*Work item:*
Every line of the material below needs to be copied exactly; omit the pictures.

*Stored data:*
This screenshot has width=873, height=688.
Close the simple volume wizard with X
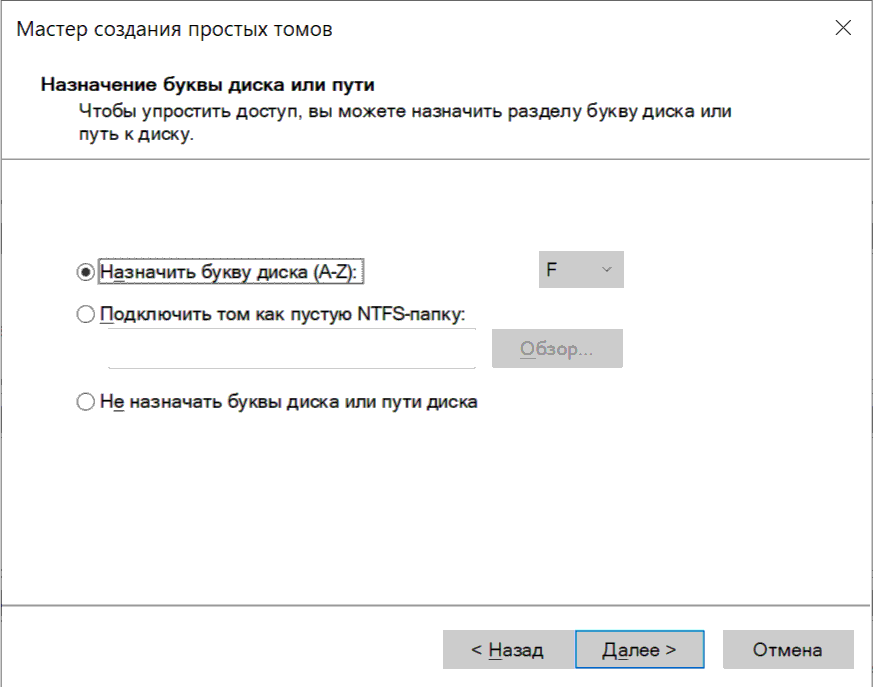[x=843, y=27]
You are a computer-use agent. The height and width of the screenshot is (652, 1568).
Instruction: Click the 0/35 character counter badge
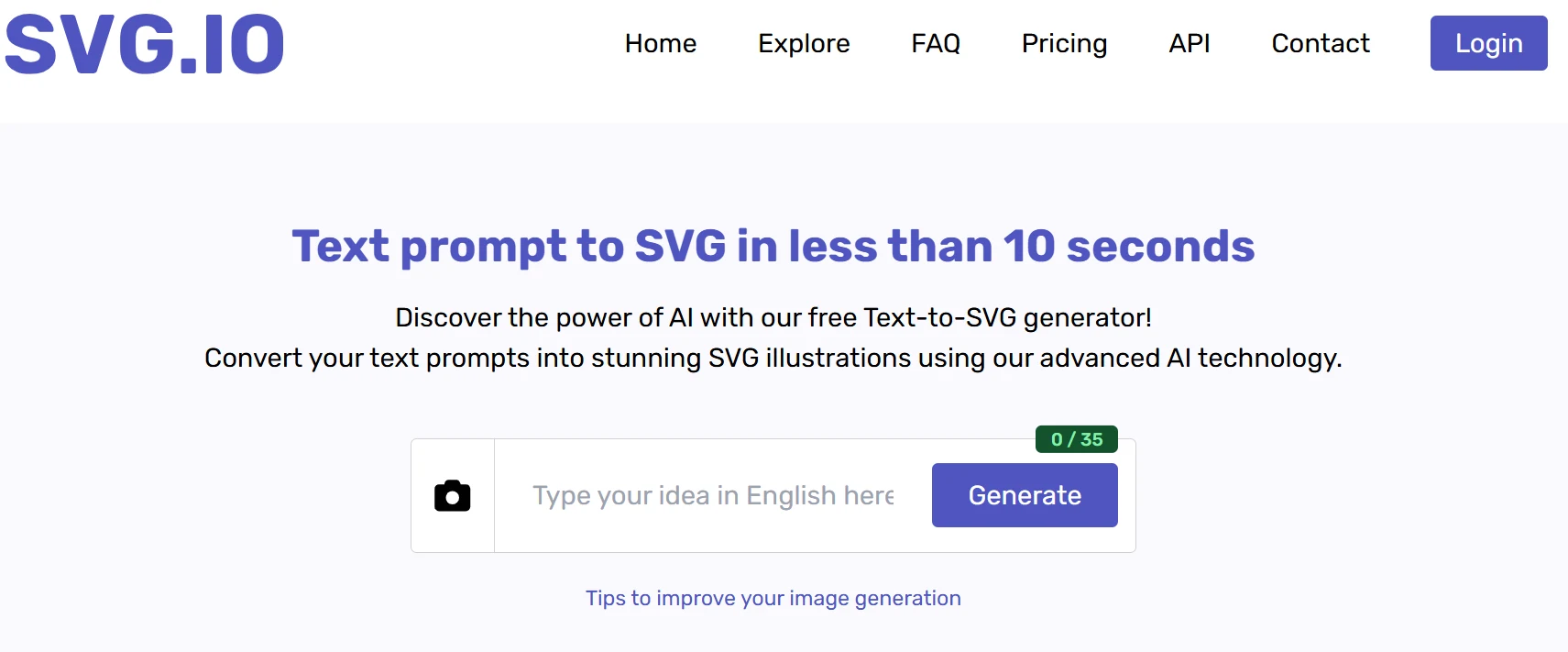(1075, 439)
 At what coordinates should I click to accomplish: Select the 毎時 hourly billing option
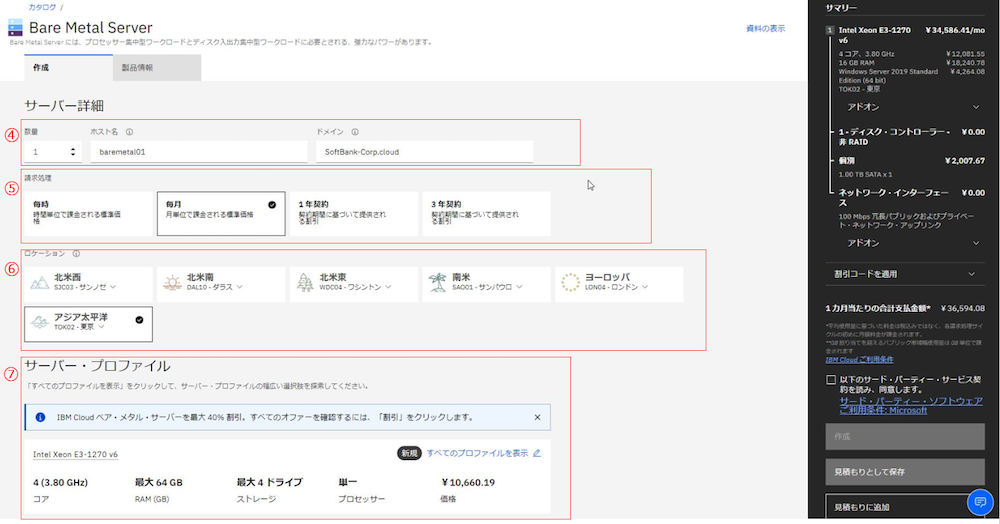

*Exercise response:*
This screenshot has width=873, height=688.
Close the simple volume wizard with X
[x=843, y=27]
You are a computer-use agent. The height and width of the screenshot is (652, 1568).
Instruction: Click the 0/35 character counter badge
(1075, 439)
 At what coordinates should I click to accomplish: Select the 毎時 hourly billing option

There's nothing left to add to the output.